#### Article ####

Chamath Palihapitiya
Chamath building on Sachs's sort of codification of truths, heuristics and not getting questioned how much of it is we just codify, hey, trade good, you know, open borders good, free trade good. And how much of it is just incentives like I mean rich people paying off politicians to have more free trade independent of party seems to be what's happened over the last 10, 20 years. It just made more sense to put workers and to send jobs to the lowest cost place to increase profits for American companies, which, let's face it, although it may have hollowed out our manufacturing and created this weakness in the four or five areas you point out every week that we need to reinforce quite eloquently. The real issue is we did that because we wanted to make money. We wanted to have the most highly profitable companies and we did succeed. But maybe we succeeded too much and our companies benefited more than the middle class. You got Josh Hawley out there saying, hey, we should go to $15 minimum wage federally from this.

####

** Required tasks **
**a.** In the transcript on free trade, why does the speaker say jobs were sent to the lowest-cost places? Answer in one to three sentences.
**b.** According to the transcript on free trade, who is calling for a $15 federal minimum wage?
**c.** Continue the transcript on free trade and workers' wages from its last sentence.
The material after this point stands apart from the transcript.

#### Material ####

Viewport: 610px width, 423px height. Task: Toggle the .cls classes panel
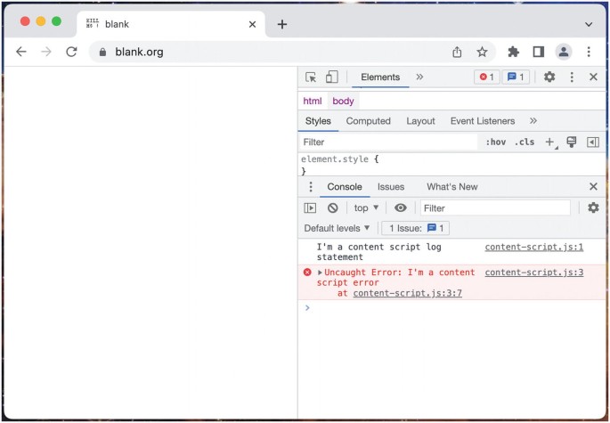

####

** Results **
**a.** Sending jobs to the lowest-cost places increased profits for American companies. The speaker says the real reason was that "we wanted to make money" and wanted the most highly profitable companies.

**b.** Josh Hawley.

**c.**
Jason Calacanis
The wrong people won. In the early 2000s, I think that there was a war of ideas and there was a group of people that advocated for this reckless form of free trade. And this globalist view like every country is going to meld into one mega monolith country organization that'll get governed out of New York by the United nations and its slave organizations. And that worldview won. But it was the wrong worldview and it didn't acknowledge that we have competing philosophies, competing priorities, competing ideals of what the future looks like. And I think that we need to go back and reset all of those things. If you just take where we are, if you can just put the Sankey diagram back up, there's a couple things that are really worth noting that people need to fundamentally understand. I said a couple weeks ago that I thought the GDP print was going to come in hot. I think everybody now is sort of where I am. So let me give you the next.
Chamath Palihapitiya
Thing that I think I'm going to ask you though. Why is it hot? Do you have a thesis on why GDP spiked so much or potentially did? That's obviously a forecast.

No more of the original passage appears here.